Bir şey varsa şu an bildiğim; o da baba olana kadar baba olmanın kıymetini, babamın kıymetini yeterince bilmediğimdir. Meğer baba olmak hakikaten tüm permutasyon, kombinasyon, tanjant ve diğer zımbırtıların ortak paydasını alıp, belki de hiç gerçekleşmeyecek hatta gerçekleşmesi mümkün olmayan tehlikelere karşı endişelenmek, önlem almakmış.
- 6 yaşındayken; “ya baba sahilde kollukla dolaşmak istemiyorum”
- 12 yaşındayken; “baba burası Adana ben bu bereyi nereme takacağım?”
- 18 yaşındayken: “baba araba park halinde otoparktayken niye emniyet kemeri takıyorum?
- 24 yaşındayken: “baba deprem olunca bu halatla ne yapacağımızı bir daha anlatsana hahaha”
Şeklinde babamla diyalogları olan ben, oğluma ve kızıma neredeyse evden havuza gitmek üzere çıkmadan evvel kolluk takmak istiyorum.

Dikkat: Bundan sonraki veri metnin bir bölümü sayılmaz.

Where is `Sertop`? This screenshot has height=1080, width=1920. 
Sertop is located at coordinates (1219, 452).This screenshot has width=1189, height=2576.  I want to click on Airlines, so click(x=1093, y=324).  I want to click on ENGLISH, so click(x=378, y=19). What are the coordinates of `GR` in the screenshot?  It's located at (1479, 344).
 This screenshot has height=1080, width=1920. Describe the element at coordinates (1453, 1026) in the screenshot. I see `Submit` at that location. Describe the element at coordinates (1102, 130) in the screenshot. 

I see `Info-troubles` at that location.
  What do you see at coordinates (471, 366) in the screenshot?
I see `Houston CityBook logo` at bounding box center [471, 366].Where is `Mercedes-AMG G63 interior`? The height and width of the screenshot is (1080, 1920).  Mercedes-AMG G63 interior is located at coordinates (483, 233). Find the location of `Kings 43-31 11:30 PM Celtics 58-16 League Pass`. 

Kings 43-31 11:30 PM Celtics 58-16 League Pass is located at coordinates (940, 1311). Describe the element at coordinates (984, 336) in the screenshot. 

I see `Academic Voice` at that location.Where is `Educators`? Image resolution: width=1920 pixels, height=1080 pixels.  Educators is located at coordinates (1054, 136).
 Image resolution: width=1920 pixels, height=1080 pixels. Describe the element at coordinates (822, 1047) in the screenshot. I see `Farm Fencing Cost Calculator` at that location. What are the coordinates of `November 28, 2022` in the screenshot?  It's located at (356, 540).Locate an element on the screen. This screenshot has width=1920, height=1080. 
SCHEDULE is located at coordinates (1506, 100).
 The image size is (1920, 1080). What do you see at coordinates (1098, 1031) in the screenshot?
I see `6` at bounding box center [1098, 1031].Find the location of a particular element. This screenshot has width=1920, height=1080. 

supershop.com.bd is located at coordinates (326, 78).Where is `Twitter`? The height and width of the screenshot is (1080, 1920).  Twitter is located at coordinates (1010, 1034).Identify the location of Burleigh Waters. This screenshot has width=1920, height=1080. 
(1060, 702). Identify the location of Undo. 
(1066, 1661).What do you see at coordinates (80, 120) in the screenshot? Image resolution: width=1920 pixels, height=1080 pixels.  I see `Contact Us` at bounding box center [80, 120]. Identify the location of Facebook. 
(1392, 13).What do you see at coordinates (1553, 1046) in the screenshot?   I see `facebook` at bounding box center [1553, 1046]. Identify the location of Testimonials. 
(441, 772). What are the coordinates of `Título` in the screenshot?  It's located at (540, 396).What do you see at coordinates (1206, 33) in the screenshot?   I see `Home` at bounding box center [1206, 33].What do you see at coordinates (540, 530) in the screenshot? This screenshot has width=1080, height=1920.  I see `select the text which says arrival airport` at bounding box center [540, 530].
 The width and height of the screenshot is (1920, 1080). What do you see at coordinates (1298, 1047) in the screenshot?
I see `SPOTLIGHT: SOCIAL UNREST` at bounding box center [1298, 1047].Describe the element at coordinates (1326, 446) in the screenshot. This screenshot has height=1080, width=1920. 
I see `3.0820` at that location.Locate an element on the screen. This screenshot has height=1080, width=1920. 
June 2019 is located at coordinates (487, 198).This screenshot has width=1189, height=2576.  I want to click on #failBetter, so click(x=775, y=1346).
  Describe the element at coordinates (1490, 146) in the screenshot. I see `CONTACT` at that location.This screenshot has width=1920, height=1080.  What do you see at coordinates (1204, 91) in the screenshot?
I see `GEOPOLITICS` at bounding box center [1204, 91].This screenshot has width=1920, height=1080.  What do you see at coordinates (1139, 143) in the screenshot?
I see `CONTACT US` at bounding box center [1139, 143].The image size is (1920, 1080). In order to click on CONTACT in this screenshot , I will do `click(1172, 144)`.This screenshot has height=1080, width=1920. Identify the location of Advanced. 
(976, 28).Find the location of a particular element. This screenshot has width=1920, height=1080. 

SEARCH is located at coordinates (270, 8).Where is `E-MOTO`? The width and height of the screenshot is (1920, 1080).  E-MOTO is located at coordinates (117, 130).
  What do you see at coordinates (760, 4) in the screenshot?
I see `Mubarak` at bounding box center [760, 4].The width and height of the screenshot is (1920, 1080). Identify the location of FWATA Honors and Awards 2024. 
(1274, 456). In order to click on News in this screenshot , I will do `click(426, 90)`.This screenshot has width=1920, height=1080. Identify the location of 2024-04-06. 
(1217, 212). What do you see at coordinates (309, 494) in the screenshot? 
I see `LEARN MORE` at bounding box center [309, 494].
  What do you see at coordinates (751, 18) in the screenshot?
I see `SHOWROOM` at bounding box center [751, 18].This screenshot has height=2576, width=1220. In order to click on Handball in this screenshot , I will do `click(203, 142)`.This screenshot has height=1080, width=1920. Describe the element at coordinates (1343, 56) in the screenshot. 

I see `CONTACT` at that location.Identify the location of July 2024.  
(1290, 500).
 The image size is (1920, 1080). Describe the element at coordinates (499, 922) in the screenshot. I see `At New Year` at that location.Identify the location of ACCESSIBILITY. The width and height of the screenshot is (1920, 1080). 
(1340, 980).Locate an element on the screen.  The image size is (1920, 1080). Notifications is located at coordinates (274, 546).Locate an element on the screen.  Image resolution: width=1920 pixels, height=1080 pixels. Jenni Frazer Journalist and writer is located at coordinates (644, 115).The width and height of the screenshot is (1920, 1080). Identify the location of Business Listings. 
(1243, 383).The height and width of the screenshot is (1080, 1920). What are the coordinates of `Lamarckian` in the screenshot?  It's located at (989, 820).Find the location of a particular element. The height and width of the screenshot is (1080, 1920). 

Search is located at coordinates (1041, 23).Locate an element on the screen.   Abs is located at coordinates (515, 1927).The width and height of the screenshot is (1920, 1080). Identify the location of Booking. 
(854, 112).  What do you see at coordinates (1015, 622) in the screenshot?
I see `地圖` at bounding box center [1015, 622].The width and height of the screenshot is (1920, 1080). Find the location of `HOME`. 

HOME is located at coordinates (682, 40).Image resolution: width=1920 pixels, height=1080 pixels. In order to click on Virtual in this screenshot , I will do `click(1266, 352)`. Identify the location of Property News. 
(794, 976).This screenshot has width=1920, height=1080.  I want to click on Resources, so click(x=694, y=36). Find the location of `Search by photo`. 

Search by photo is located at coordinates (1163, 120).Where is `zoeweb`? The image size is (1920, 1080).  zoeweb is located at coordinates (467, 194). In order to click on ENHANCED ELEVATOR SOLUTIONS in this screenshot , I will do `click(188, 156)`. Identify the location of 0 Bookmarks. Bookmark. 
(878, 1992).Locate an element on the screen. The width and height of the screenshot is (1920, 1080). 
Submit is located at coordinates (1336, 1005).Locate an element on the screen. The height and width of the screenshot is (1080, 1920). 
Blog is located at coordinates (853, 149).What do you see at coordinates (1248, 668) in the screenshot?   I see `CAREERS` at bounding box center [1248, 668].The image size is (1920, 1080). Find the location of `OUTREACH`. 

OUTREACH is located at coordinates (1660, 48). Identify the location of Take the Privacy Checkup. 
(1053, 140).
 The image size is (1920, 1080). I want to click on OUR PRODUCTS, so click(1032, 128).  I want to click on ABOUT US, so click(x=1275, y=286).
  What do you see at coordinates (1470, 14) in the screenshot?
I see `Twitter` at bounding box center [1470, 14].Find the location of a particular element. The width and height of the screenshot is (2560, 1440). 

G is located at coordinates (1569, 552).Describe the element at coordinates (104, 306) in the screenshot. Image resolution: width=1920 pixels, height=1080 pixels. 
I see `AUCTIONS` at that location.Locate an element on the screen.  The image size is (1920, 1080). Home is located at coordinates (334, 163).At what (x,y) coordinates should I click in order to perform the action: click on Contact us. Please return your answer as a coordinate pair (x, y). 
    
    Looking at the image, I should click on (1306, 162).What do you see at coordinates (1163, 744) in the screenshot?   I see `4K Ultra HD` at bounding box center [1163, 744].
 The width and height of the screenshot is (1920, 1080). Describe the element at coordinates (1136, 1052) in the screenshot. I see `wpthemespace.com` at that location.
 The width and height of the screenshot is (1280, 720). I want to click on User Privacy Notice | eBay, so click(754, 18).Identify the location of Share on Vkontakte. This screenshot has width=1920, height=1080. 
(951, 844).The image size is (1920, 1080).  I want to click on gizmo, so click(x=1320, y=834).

Evet tamam çocuklara yasak koymak onları rahat bırakmamak pek iyi sonuç vermiyor, fakat gel bunu olasılık hesapları sebebiyle çok çalışan beynime, çocuklarım hoplayıp zıplarken benim de hoplayan ve zıplamaktan tükenen yüreğime anlat. Onlara belli etmeyeyim bunu derken her ay diş kliniğine diş kontrolüne gider oldum. Fazla sıkıyorsun dişlerini diyor diş hekimim. Bırak sıktığım o olsun doktorum civanım çocukları sıkmayayım da.
Ama tabi çocukları sıkmayayım derken ben yine de önlemimi alayım. Bu önlemlerden biri de araba kullanma çağına geldiklerinde bu işi onlara kimin öğreteceği. Baba olmanın bir yanı da 1-2 aylık planlar değil de önümüzdeki 30 yılı planlamak sanırım. Eh topu topu 14-16 yıl sonra her iki çocuğum da o yaşa gelecekler. Amanın bir şey kalmamış yahu!
İş araba kullanma planına gelince de, o zamana kadar teknoloji sürücüsüz araba kullanmayı gerektirmezse, Allah uzun ömür versin, babaannelerinin onlara araba kullanmayı öğretmesi. Böylece aman oğlum aman kızım yavaş gidin, hatalı sollama yapmayın, trafikte makastan uzak durun, kırmızı ışıkta geçmeyin vs gibi telkinlerde bulunup, bir yerden bir yere gidene kadar onlar için endişelenmeme hiç gerek kalmayacak. Zira canım annem otobanda dahi en sağ şeritten, hiçbir korna ve flaşöre aldırmaksızın ortalama 60 km hızla gidip, kırmızı ışıklara 1 km kala yavaşladığı için gözüm hiç yollarda kalmayacak! Ne oldu? Sıktım mı çocukları? Hayır! Sadece öğrenme süreçlerine hafiften müdahale ettim. Sanırım bu çözümü diğer branşlara da taşısam hiç fena olmayacak..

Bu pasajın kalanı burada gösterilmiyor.